Oh, Derek Jeter, what ever will the Yanks do with you in 20 months when you’re long-awaited and long-dreaded free agency rolls around? The Yanks will be saddled with a popular player past his prime and not very good at defense coming off of a contract in which he was overpaid. Someone has the upper hand in that bargaining session. I’m just not sure which side.

But that is a conversation for next season. For now, we get to talk about Derek the short stop, also one of everyone’s favorite topics. Christina Kahrl got the party started with a Baseball Prospectus piece (hosted on ESPN.com) about how Derek should move to center field. Her argument:

Crying over last year’s spilled Melky won’t help them catch up to the Rays and Red Sox, but signing Orlando Cabrera would provide the team with a useful-enough hitter, and a slick-fielding asset at short could make a small but important difference to a bad defensive ballclub. Last season’s Yankees ranked 25th in the major leagues in defensive efficiency (their ability to convert balls in play into outs) and park-adjusted defensive efficiency, and no positions see more chances than the middle infield. For all his defensive warts, Jeter has a strong arm and has always earned praise for his ability to track bloopers and pop-ups. These skills should both translate in center field. And simply by providing his usual dose of high OBP, he’d be a much better option than running Melky Cabrera out to center for 117 games, which the Yankees did last year.

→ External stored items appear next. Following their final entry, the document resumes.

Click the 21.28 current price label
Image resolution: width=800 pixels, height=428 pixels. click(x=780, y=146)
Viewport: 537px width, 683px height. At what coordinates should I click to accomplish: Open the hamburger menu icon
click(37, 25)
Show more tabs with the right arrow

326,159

Swapping Jeter out at short to address the team’s need for a center fielder would be the sort of win-win move that can let the Yankees return to the top of the standings while breaking in their new stadium, and it does nothing to damage the Captain’s place in franchise history. If Yount or Ripken, MVP winners and top stars in their day, could agree to help their teams and themselves to make these switches, you need to ask yourself why Jeter should be any different, especially when the need has gone from debatable to obvious.

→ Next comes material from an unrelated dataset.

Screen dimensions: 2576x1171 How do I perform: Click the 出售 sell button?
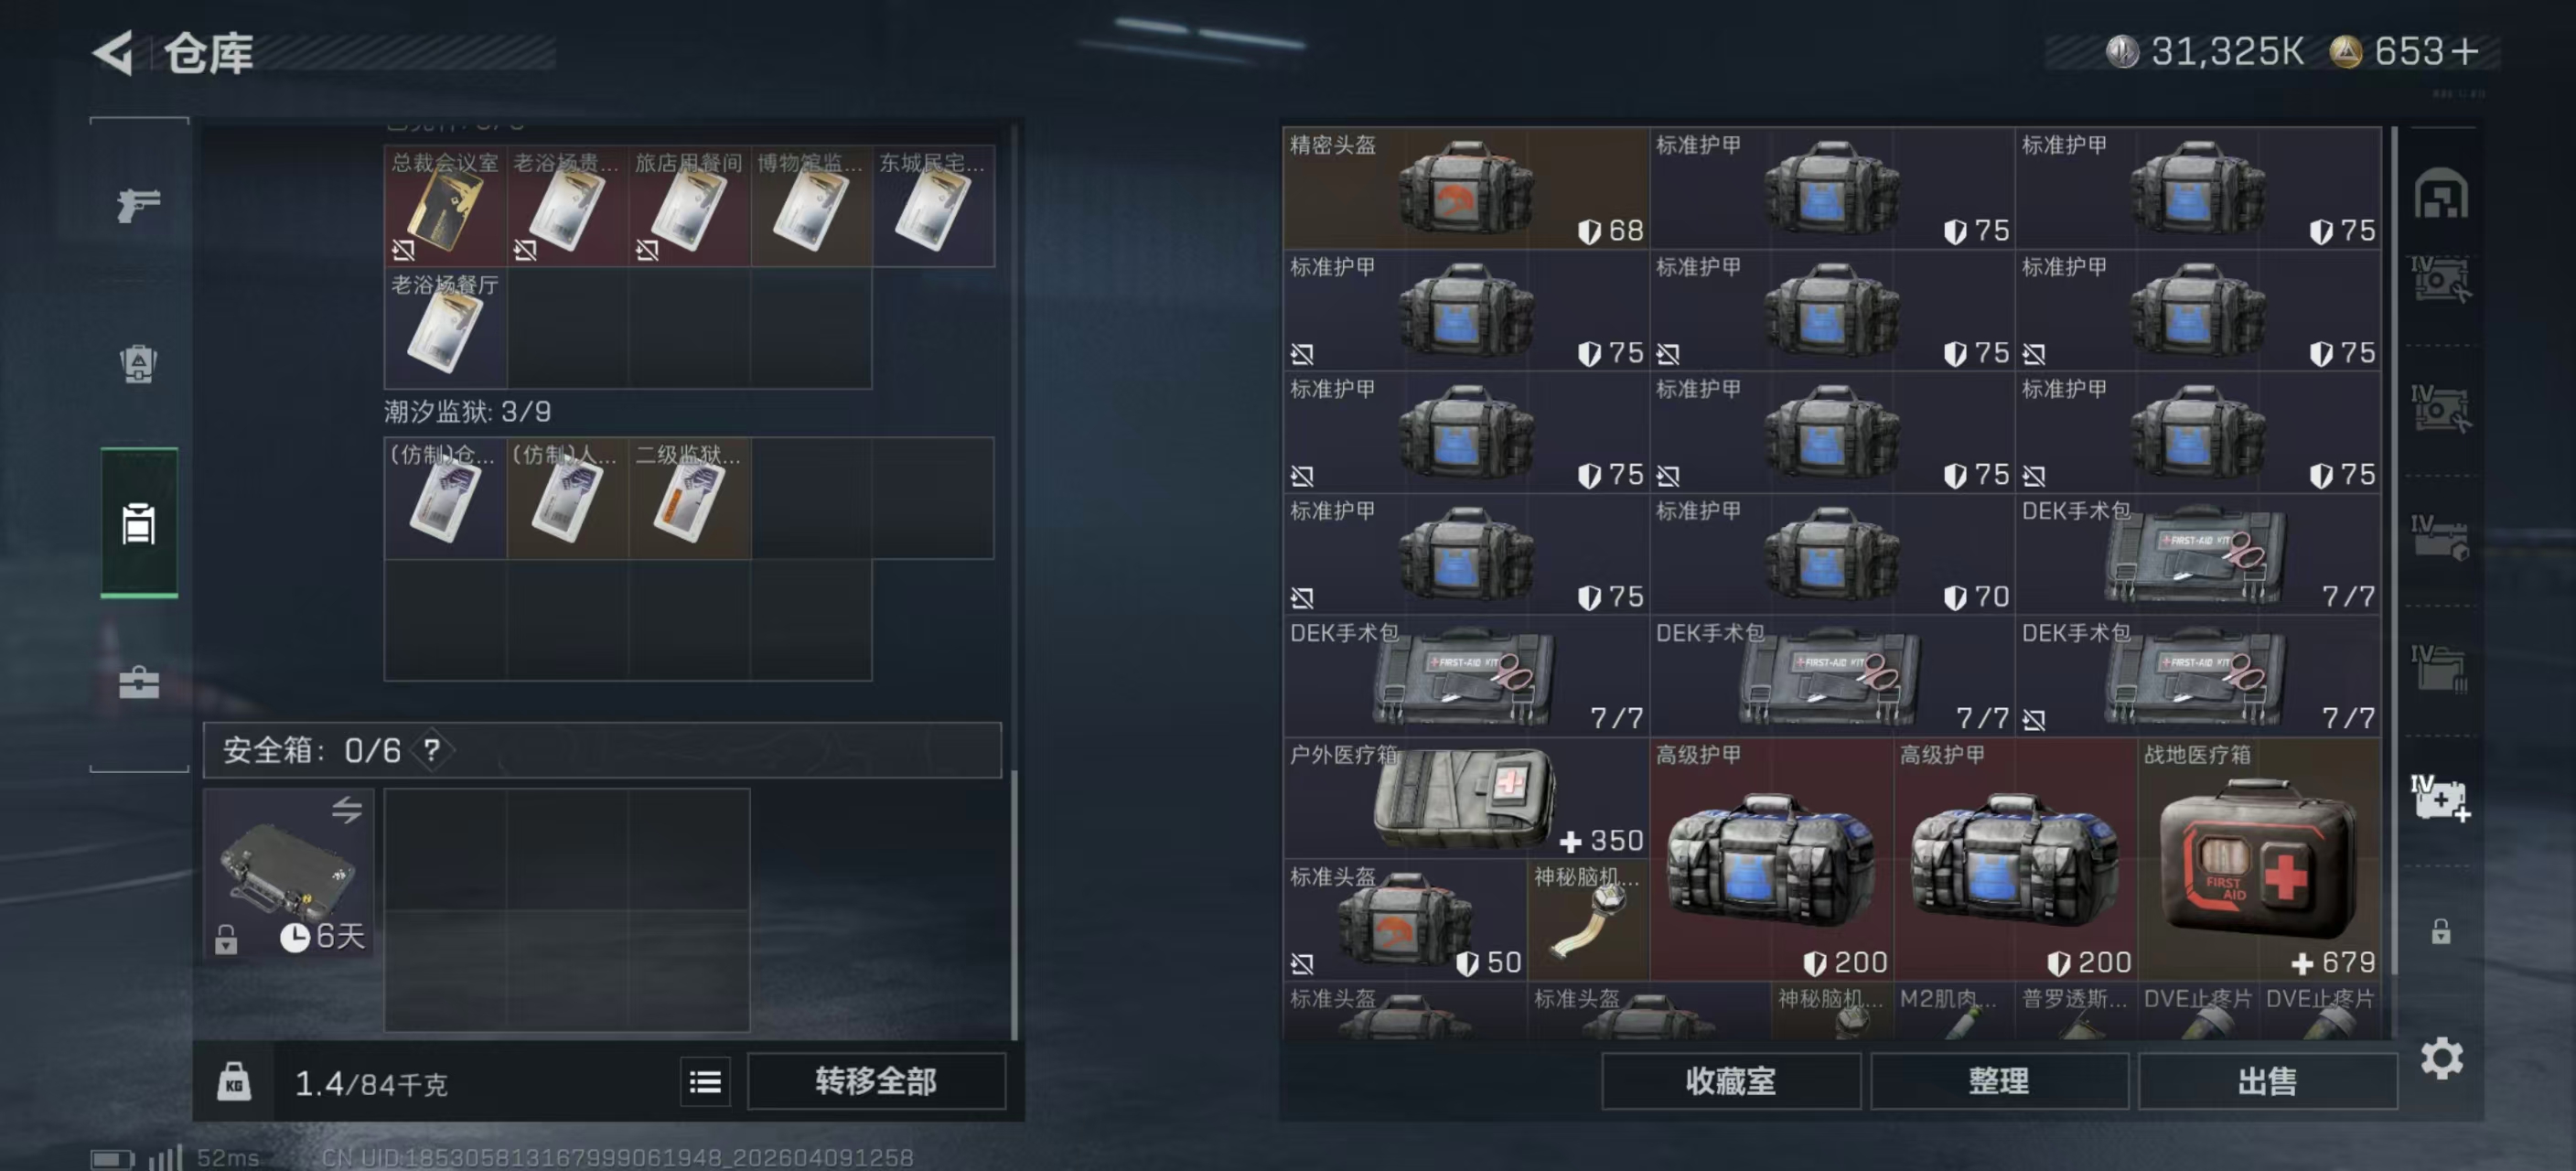(2267, 1081)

Okay. So that’s a pretty convincing argument on its face. Kahrl, however, opted against using any metrics to evaluate how Jeter might do in center field and how the Yanks would fare with Orlando Cabrera at short. Enter Driveline Mechanics.

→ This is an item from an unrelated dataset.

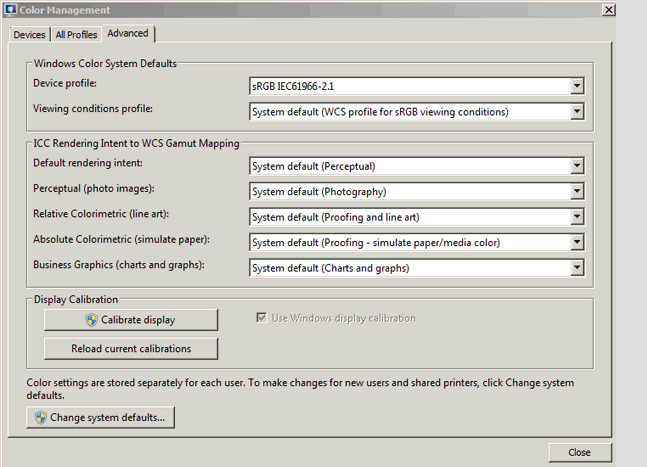
Task: Click the Close button at bottom
Action: coord(579,452)
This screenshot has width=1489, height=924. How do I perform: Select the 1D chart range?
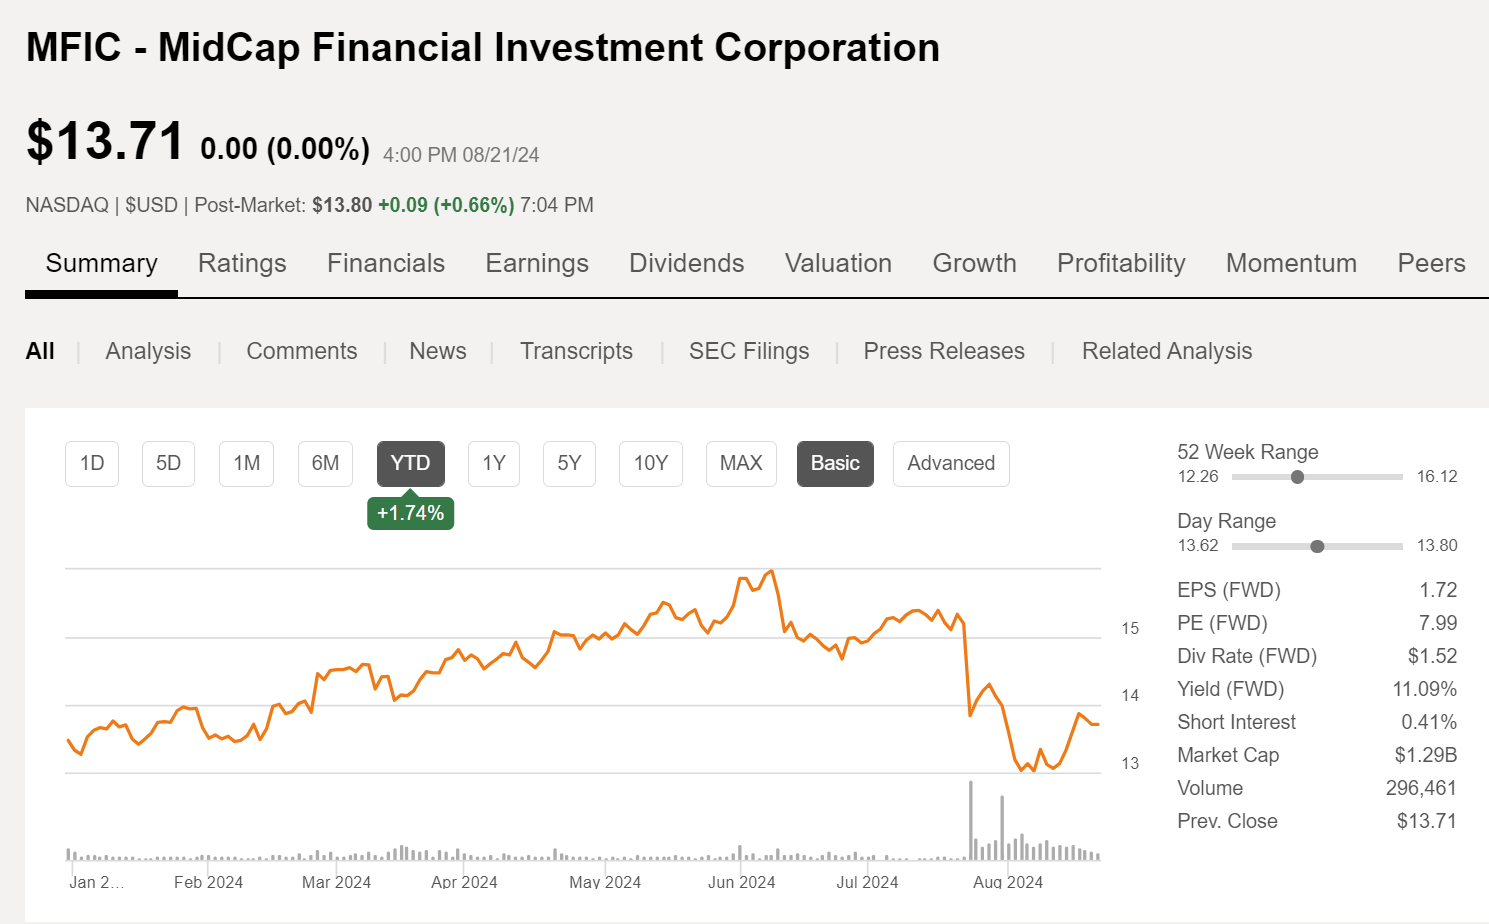click(x=91, y=463)
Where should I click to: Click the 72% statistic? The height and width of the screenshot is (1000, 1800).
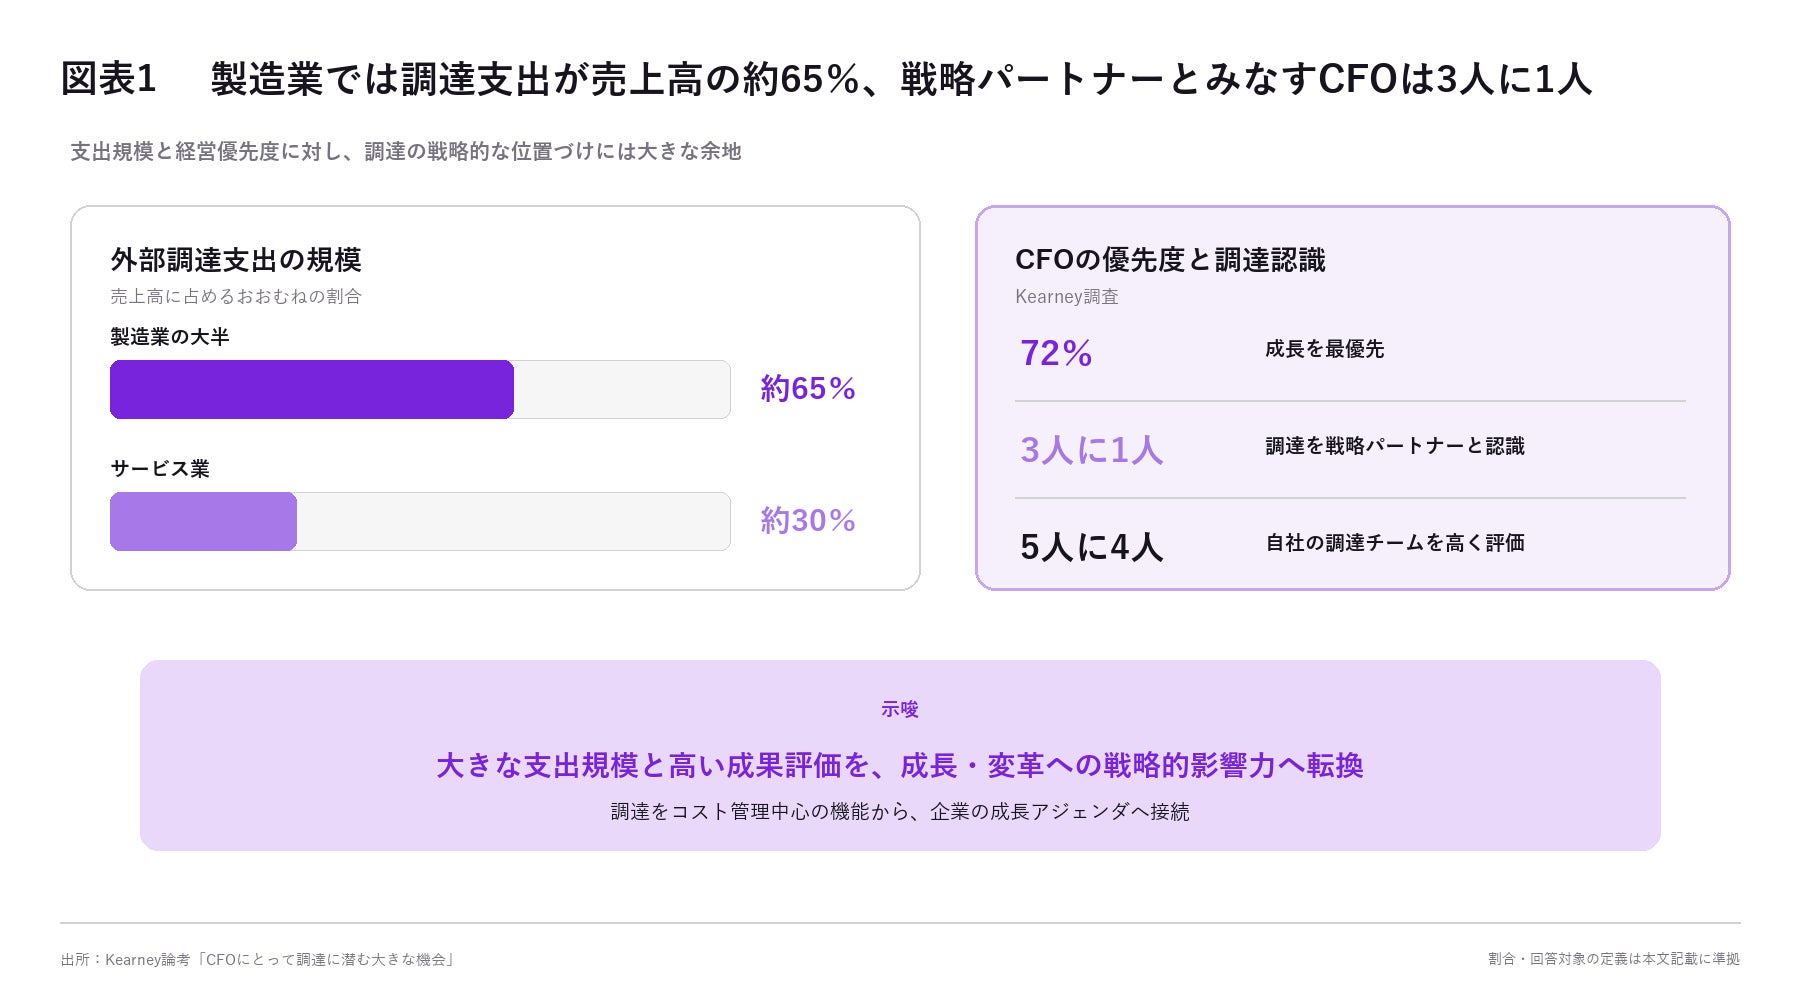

David Golebiewski analyzed Kahrl’s proposal and came up with a statistical answer to my questions. The analysis is rigorous. The conclusion:

We have little idea of how good or bad of a center fielder Derek Jeter would be, but even if we assume that Jeter would be lousy (costing his team -12.5 runs with the leather), the projected WAR of an Orlando Cabrera/Derek Jeter duo (4.79 WAR) trumps that of a Jeter/Melky Cabrera alignment (3.89 WAR) by nearly a win. If Jeter isn’t quite so bad, that advantage grows even further, perhaps nearer 2 wins if Jeter is only kind of bad in center.

Rob Neyer had a take on this as well. He hears what Kahrl and Golebiewski had to say and doesn’t feel that the two-win differential is worth the experiment. Neyer wants to see Brett Gardner win the job, get on base enough and steal. Whether he can do it is anyone’s guess.

Neyer, by no stretch of the imagination a Yankee fan, suggests that the Yanks should cut Jeter loose after 2010. I doubt that they will, and I sentimentally hope they don’t. But for now, just like his defense, it is just an issue lurking around the corner, and it won’t go away until the Yanks have to confront it head on.